### [TEXTAUSZUG]
┏━━

Damit ist deutlich, dass es christlich gesehen ohne Kirche keinen Glauben und deshalb auch keine Glaubensweitergabe geben kann. Glaube richtet sich „nicht nur frontal auf das Du Gottes und Christi, sondern diese dem Menschen an sich unzugängliche Berührung erschliesst sich in der Kommunion mit denen, denen er sich selbst kommuniziert hat.“[30] Die Kirche als ganze steht deshalb nur dann im Dienst der Glaubensweitergabe, wenn sie nicht nur das Wort Gottes verkündet, sondern selbst ein Lebensort Gottes ist, so dass die Menschen erfahren können, dass es die Kirche „um Gottes willen“ gibt. Die Kirche ist kein Zweck in sich selbst, sondern ist dazu da, „damit Gott gesehen wird“ und damit „ein Ausblick auf Gott entsteht“[31]. Glaubensweitergabe bedeutet deshalb immer auch mystagogische Einführung in das Geheimnis der Kirche und gläubige Vertiefung der Kirchengliedschaft.
Von daher verstehen wir auch, dass Kardinal Joseph Ratzinger als Präfekt der Kongregation für die Glaubenslehre viel Zeit und Energie bei der Erarbeitung und Veröffentlichung des „Katechismus der Katholischen Kirche“ investiert hat. Der Katechismus besteht aus vier Hauptstücken, die sich aus den grundlegenden Lebensvollzügen der Kirche ergeben, nämlich dem Apostolischen Glaubensbekenntnis, den Sakramenten, dem Dekalog und dem Gebet des Herrn. Der Katechismus zeigt somit an, was einen Christen in der Glaubensgemeinschaft der Kirche ausmacht: Um Christ als Glied der Kirche zu werden und zu sein, ist es notwendig zu lernen, was es heisst zu glauben, muss man sich in die Mysterien der christlichen Kirche, nämlich in ihren Gottesdienst einleben, muss man die christliche Weise des Lebens, gleichsam den christlichen Lebensstil erlernen, und muss man zu beten vermögen. Den Glauben bekennen, feiern, verwirklichen und beten sind hervorragende Wege der Glaubensweitergabe auch in der heutigen Zeit.

┗━━

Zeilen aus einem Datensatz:
┏━━

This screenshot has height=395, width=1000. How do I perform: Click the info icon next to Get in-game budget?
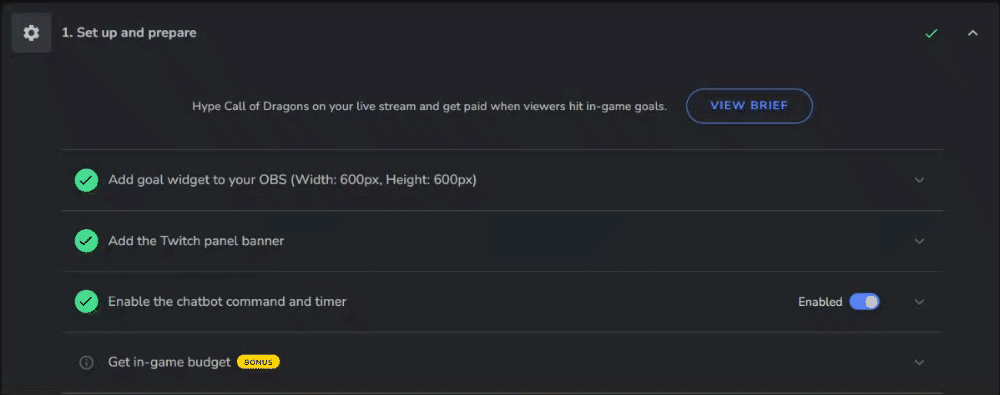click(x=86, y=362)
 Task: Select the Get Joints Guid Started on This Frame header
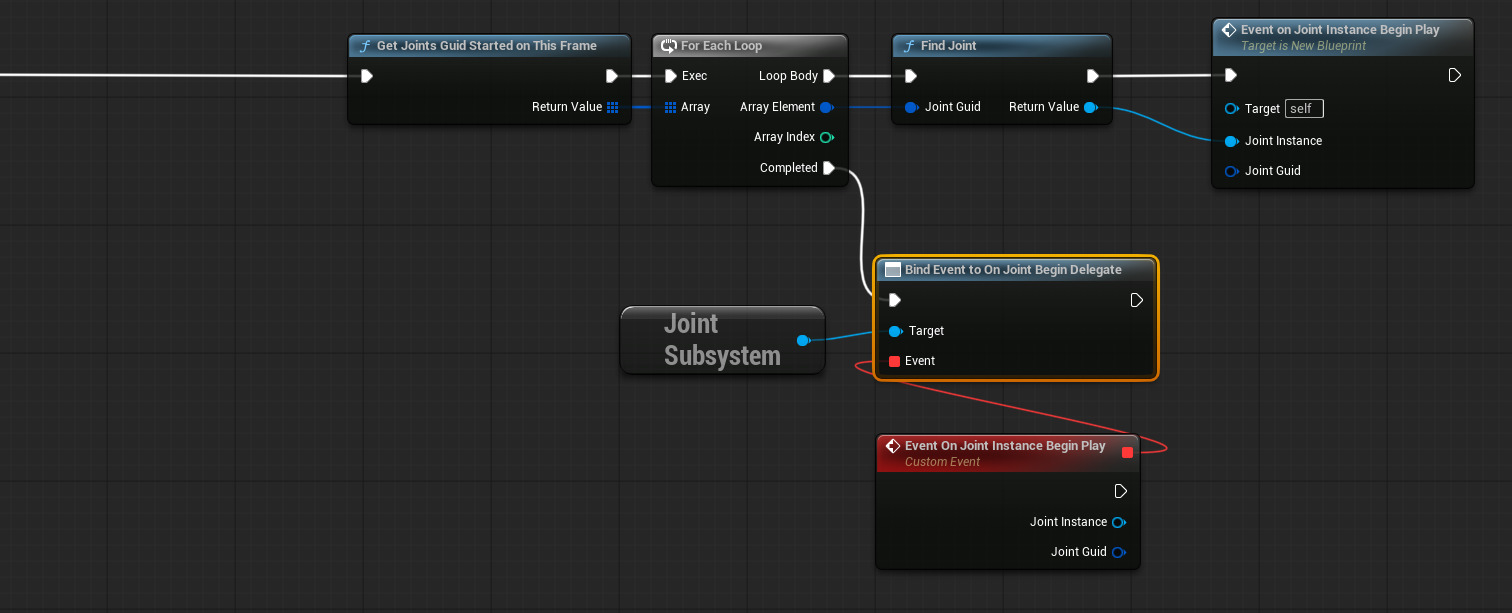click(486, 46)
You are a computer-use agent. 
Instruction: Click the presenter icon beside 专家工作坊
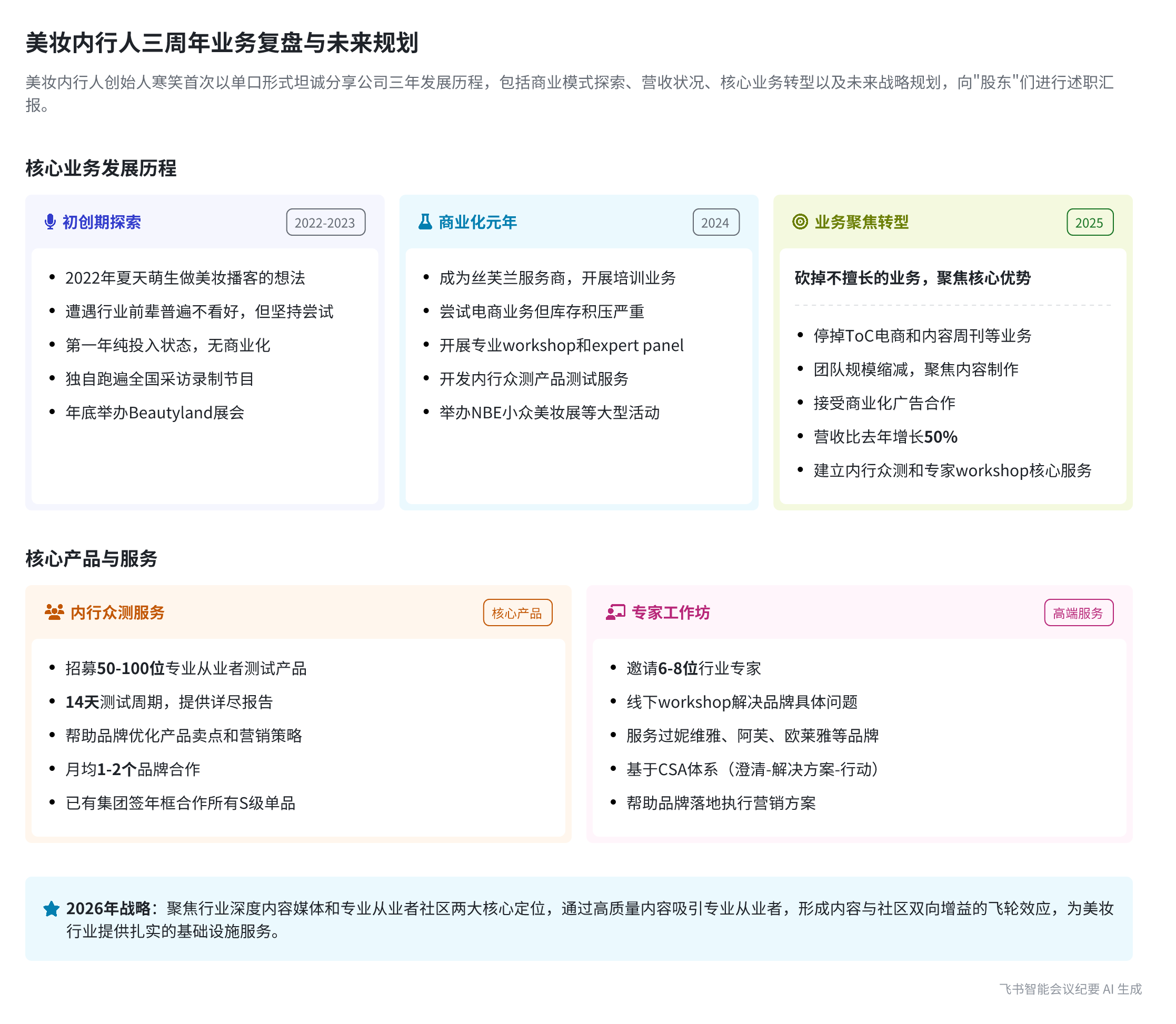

┗━━

### [AUFGABEN]
1 > Wie lautet der Teil des Textauszugs, der mit den Worten um „Damit ist deutlich, dass“ beginnt und mit „Vertiefung der Kirchengliedschaft.“ endet, wenn du darin „Lebensort“ durch „Wohnort“ ersetzt?
2 > Kannst du aus den Datensätzen den Teil, der mit der Zeile beginnt, die „You are a computer-use agent.“ enthält, und bis zum Ende der Datensätze reicht, wortgetreu abschreiben und die Bilder dabei weglassen?
Textauszug und Datensätze stammen aus verschiedenen Quellen.

### [ANTWORTEN]
1 >
Damit ist deutlich, dass es christlich gesehen ohne Kirche keinen Glauben und deshalb auch keine Glaubensweitergabe geben kann. Glaube richtet sich „nicht nur frontal auf das Du Gottes und Christi, sondern diese dem Menschen an sich unzugängliche Berührung erschliesst sich in der Kommunion mit denen, denen er sich selbst kommuniziert hat.“[30] Die Kirche als ganze steht deshalb nur dann im Dienst der Glaubensweitergabe, wenn sie nicht nur das Wort Gottes verkündet, sondern selbst ein Wohnort Gottes ist, so dass die Menschen erfahren können, dass es die Kirche „um Gottes willen“ gibt. Die Kirche ist kein Zweck in sich selbst, sondern ist dazu da, „damit Gott gesehen wird“ und damit „ein Ausblick auf Gott entsteht“[31]. Glaubensweitergabe bedeutet deshalb immer auch mystagogische Einführung in das Geheimnis der Kirche und gläubige Vertiefung der Kirchengliedschaft.

2 >
You are a computer-use agent. 
Instruction: Click the presenter icon beside 专家工作坊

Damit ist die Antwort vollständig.